■ Your task ■
Below are the records. Count the lines containing the string "will", and reply with the number alone.

■ Data provided ■
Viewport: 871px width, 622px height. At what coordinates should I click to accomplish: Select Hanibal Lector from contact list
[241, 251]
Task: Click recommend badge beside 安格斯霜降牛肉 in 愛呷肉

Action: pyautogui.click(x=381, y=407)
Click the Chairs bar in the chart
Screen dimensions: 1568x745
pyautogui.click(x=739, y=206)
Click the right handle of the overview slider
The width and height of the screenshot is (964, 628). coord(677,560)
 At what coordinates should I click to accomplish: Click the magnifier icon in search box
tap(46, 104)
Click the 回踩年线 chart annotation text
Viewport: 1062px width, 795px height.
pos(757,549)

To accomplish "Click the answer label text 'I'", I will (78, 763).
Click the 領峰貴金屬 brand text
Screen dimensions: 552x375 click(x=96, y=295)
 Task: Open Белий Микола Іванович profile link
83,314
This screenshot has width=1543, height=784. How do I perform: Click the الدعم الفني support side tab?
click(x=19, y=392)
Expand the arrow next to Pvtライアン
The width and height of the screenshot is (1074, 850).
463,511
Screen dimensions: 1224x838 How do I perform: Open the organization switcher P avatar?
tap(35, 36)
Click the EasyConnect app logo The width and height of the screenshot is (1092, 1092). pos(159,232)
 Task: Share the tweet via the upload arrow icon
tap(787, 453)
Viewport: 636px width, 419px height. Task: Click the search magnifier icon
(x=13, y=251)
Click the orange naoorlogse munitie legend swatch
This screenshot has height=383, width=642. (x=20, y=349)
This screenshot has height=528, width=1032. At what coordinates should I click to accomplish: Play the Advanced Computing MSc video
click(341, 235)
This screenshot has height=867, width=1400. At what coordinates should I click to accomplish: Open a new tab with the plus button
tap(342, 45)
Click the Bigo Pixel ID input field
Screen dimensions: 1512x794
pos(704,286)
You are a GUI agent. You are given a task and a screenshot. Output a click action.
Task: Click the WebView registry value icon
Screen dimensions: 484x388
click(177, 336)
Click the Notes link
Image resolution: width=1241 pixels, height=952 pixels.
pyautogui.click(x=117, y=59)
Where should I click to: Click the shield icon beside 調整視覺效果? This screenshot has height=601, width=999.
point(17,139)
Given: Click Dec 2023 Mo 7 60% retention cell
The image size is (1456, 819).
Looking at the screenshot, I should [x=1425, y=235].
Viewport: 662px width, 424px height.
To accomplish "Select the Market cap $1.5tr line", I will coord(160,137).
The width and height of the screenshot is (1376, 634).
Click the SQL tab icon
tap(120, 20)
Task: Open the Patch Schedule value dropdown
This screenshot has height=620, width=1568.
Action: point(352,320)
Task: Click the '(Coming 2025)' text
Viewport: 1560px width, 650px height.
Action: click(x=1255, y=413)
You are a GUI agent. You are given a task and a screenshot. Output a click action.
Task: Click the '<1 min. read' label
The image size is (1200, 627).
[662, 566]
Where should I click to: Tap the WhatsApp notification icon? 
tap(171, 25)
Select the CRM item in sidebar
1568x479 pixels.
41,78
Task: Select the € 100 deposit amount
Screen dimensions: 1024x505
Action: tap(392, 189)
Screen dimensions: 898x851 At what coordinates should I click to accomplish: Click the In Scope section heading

■ Solution ■
2